WORK INSTRUCTIONS
[A] Reproduce the part of the advice on overanalysis starting at "7. Never assume;" and ending at "lurking in there.".
[B] Answer these questions using the advice on overanalysis:
(i) Which two vitamin levels have been found very low in many people with OCD?
(ii) Which three diseases are named as causing gut absorption problems?
(iii) In the boss's feedback example, what three things did the "good job" lack?
[C] Write the next part of the advice on overanalysis, starting after its final sentence.

TEXT BLOCK
7. Never assume; always ask.
One of the main reasons why people spiral into overanalysis and subsequent associated emotional upheaval is because they assume a great deal and then react to their own assumptions. They don’t just “read between the lines”: they turn every letter upside down and pick apart the spaces between sentences to determine whether anything’s lurking in there.
Instead of cliff-diving into what everything could potentially mean, ask for clarification in a clear and unemotional way. Don’t be aggressive or confrontational here, even if you’re feeling vulnerable or unstable. That’ll just drum up an uncomfortable situation and blow up even the smallest issue into a falling out, which you don’t need.
Let’s take the boss’s feedback example used earlier. If you were told you did a “good job” but didn’t get an exclamation mark, smiley emoji, or invitation out to celebrate your awesomeness, you might be worried that what you did was sub-par.
Rather than spinning out about it, email your boss and ask them if it would be possible to book some of their time to go over the project. If they ask you why, say that you enjoyed working on it but would love to get their guidance on whether there’s room for you to improve on future assignments.
Not only will they appreciate your initiative, they’ll be able to clarify to you how they felt about your performance, and whether you could do more (or less) in the future. Alternatively, you might simply get a response of “You did amazingly and I wouldn’t change a thing,” at which point you can chill out and stop fretting completely.
8. Determine additional contributing factors.
Most people don’t realize that all aspects of mental, emotional, and physical health are connected. In fact, many who suffer from OCD have been shown to have very low B12 and vitamin D levels. In fact, seriously low B12 levels can also cause psychiatric manifestations such as mania (or hypomania), hallucinations, delirium, and dementia.
If you follow a restrictive diet like veganism, or have gut absorption problems due to diseases such as Crohn’s, celiac, or IBS, consider asking your healthcare provider if they can run some bloodwork for you. It’s possible that the overanalysis and associated anxiety may be lessened via dietary changes or supplementation.

DATA EXTRACT
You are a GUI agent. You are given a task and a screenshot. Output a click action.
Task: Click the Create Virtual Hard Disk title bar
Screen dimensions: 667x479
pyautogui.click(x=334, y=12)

ANSWERS BELOW
[A]
7. Never assume; always ask.
One of the main reasons why people spiral into overanalysis and subsequent associated emotional upheaval is because they assume a great deal and then react to their own assumptions. They don’t just “read between the lines”: they turn every letter upside down and pick apart the spaces between sentences to determine whether anything’s lurking in there.

[B]
(i) B12 and vitamin D.
(ii) Crohn's, celiac, and IBS.
(iii) An exclamation mark, a smiley emoji, and an invitation out to celebrate.

[C]
9. Stay present.
This cannot be emphasized enough. Nearly every case of overanalyzing revolves around things that could possibly happen in the future. This could pertain to job loss, health issues, relationship troubles, or countless other life aspects that we all fret over for the sake of our own stability.
The thing is, none of that is happening now.
What’s going on around you at the moment? Is the sun shining? Or is rain falling on leaves outside your window? Is agonizing over a text message worth missing valuable time spent with your lover that you’ll never get back again? Why are you choosing to spend precious moments picking something apart rather than using that time in a constructive or beautiful way?
If, 50 years from now, you look back on what’s happening in your life right now, what do you think you’d wish for more? That you’d spent more time with people you care about, doing things you love? Or that you had stared at your phone for an additional three hours, determining the motivations behind someone’s book recommendation?
Ultimately, try not to beat yourself up about overanalyzing. After all, it’s better to be a person who overthinks things on occasion than someone who hasn’t much going on upstairs. In fact, this can be immensely beneficial in the right circumstances, just like any other mental or emotional process.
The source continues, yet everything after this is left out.